> Extracted records

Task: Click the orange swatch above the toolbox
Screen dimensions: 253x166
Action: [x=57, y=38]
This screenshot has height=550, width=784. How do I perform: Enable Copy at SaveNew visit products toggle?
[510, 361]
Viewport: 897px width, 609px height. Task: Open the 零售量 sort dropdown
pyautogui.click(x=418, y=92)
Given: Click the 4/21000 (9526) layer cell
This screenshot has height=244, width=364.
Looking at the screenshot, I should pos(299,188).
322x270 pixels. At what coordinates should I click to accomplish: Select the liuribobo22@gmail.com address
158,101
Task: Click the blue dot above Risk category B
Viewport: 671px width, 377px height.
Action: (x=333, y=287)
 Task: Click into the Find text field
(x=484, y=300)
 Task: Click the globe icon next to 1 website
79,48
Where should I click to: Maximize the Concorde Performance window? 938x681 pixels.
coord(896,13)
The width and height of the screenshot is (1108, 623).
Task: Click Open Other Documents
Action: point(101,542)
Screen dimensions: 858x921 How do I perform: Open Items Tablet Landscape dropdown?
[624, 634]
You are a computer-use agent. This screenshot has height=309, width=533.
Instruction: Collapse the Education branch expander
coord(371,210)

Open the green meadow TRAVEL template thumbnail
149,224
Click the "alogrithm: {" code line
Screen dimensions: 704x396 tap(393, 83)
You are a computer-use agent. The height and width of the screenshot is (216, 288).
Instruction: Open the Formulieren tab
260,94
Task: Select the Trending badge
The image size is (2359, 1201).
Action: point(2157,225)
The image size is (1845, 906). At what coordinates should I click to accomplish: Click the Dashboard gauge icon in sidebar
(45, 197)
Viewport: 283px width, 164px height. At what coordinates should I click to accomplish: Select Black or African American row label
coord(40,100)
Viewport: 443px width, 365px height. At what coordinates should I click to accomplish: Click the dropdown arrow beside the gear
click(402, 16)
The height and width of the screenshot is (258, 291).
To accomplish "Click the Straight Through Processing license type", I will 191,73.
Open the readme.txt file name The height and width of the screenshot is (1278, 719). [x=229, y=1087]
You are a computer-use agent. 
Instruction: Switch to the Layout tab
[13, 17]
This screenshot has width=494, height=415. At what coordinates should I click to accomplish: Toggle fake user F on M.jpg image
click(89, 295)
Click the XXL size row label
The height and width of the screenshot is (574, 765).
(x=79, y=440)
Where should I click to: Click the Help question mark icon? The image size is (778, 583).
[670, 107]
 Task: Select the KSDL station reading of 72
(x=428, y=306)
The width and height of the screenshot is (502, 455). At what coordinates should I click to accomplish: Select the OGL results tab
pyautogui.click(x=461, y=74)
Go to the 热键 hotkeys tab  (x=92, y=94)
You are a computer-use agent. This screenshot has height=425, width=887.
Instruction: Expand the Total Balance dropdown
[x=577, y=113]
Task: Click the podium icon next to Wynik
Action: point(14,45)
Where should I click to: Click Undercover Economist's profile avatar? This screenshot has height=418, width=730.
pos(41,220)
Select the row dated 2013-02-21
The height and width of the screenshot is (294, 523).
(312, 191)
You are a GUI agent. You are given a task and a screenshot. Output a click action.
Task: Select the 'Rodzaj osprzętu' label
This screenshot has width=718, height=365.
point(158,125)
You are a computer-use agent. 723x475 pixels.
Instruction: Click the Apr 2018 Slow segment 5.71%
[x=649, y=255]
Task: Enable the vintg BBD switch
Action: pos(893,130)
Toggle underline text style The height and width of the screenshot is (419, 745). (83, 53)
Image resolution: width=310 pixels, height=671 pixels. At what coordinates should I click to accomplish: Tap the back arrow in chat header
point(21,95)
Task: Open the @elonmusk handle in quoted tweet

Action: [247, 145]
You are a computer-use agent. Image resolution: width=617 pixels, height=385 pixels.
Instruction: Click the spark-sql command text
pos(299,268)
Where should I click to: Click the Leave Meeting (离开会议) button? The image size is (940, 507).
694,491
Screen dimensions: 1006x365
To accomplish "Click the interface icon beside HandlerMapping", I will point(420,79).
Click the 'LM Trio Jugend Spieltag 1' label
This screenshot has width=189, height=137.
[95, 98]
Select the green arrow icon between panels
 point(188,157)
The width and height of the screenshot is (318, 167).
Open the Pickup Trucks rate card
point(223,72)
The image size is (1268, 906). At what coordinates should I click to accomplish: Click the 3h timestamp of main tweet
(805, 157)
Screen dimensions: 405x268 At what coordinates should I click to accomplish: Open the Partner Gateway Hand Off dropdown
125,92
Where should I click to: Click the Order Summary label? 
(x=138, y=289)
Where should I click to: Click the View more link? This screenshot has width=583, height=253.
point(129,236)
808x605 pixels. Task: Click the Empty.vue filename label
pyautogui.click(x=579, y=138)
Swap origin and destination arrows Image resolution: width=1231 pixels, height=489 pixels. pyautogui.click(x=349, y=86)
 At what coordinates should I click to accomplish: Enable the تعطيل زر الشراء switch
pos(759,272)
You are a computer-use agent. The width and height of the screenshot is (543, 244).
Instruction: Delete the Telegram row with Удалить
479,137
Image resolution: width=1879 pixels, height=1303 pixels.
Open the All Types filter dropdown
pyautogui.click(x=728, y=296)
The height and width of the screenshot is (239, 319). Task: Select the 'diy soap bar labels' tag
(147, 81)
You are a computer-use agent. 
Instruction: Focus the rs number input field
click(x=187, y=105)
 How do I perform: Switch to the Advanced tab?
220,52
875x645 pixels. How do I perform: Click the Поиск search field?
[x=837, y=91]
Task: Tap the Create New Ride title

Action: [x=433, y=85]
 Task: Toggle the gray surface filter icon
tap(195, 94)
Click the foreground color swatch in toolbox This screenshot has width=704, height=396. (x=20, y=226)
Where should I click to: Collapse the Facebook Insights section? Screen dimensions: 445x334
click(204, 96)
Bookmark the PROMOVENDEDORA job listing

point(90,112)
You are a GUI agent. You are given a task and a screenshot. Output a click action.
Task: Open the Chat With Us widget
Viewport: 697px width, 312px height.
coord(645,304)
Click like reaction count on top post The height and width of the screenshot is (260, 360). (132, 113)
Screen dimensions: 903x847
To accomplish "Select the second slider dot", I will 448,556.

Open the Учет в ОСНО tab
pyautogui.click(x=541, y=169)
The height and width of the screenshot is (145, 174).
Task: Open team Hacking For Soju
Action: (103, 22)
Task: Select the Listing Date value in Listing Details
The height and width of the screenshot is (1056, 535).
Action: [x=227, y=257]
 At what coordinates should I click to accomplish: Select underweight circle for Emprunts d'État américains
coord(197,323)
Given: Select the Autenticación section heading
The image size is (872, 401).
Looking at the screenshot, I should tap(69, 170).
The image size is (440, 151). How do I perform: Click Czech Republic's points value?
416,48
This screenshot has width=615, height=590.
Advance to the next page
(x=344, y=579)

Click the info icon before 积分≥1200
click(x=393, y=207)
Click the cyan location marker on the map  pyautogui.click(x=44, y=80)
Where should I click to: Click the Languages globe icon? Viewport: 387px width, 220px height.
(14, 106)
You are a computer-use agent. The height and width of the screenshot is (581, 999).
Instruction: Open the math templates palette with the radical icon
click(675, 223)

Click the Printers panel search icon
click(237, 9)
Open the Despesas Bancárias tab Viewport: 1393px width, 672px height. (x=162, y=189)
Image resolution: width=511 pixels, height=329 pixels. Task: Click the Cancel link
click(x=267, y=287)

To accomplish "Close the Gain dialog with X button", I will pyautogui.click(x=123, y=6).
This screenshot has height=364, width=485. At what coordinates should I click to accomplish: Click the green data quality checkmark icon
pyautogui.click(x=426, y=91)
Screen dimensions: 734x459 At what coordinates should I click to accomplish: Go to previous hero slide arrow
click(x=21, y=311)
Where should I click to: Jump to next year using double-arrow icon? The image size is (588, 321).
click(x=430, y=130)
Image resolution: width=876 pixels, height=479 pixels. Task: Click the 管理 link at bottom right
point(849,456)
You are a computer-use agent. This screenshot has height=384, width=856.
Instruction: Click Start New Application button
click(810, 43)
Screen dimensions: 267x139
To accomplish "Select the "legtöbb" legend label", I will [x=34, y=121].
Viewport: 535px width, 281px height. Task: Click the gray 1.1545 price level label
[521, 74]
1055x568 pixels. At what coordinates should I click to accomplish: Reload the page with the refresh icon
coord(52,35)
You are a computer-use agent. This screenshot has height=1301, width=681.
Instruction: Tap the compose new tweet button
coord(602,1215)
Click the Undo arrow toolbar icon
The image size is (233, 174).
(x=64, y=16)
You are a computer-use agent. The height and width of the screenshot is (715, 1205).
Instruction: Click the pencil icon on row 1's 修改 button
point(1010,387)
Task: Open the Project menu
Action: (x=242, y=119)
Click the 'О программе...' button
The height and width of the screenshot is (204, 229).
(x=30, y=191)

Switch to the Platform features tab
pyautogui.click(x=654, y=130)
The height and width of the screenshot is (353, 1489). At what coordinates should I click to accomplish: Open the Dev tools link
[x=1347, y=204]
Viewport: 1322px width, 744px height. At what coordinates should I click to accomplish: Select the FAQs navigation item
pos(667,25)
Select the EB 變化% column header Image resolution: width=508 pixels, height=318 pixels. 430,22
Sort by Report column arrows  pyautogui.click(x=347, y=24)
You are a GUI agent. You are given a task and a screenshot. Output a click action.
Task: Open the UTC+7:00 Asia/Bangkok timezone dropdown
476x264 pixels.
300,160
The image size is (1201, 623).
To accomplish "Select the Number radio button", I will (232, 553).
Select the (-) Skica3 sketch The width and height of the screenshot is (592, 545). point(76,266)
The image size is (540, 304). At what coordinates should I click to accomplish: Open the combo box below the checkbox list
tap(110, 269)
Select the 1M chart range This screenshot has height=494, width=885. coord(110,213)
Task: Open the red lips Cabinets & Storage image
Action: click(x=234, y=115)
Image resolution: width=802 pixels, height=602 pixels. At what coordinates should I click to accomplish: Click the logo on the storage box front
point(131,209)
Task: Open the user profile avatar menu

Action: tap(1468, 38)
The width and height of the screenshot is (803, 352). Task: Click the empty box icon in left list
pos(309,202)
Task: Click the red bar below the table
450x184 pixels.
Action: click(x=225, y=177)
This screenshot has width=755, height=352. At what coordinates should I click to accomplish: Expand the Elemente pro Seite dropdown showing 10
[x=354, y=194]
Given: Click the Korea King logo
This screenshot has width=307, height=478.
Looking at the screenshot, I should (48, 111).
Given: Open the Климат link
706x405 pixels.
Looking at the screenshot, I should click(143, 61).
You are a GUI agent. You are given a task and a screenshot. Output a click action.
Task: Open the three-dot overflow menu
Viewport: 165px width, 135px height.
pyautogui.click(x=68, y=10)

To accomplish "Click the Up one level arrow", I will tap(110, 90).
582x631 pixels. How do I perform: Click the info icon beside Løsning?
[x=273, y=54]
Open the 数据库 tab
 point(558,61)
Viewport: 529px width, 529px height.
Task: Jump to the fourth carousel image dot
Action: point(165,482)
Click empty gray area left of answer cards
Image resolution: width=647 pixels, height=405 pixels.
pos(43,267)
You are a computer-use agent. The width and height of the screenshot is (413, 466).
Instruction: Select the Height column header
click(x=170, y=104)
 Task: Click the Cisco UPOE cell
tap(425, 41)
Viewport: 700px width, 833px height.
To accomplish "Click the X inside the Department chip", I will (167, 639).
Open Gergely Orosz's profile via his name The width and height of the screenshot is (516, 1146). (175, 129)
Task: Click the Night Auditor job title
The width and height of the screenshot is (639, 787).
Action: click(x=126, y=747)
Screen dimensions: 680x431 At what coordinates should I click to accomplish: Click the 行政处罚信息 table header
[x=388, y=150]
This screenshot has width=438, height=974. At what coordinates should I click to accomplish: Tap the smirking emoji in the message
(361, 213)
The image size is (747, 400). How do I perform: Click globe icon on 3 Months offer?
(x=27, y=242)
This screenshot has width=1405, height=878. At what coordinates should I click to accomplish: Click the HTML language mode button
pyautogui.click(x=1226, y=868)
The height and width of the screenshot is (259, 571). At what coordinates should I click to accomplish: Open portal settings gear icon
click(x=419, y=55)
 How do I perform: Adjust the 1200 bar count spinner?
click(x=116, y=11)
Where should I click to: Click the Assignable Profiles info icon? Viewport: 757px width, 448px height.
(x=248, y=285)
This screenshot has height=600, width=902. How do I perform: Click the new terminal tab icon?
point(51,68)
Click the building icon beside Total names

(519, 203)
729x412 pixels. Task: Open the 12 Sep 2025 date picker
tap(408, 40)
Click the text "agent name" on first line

> Work to be completed
For this task, copy every line of the material in which "above" appears.

> Response for this exercise
Task: Click the orange swatch above the toolbox
Task: Click the blue dot above Risk category B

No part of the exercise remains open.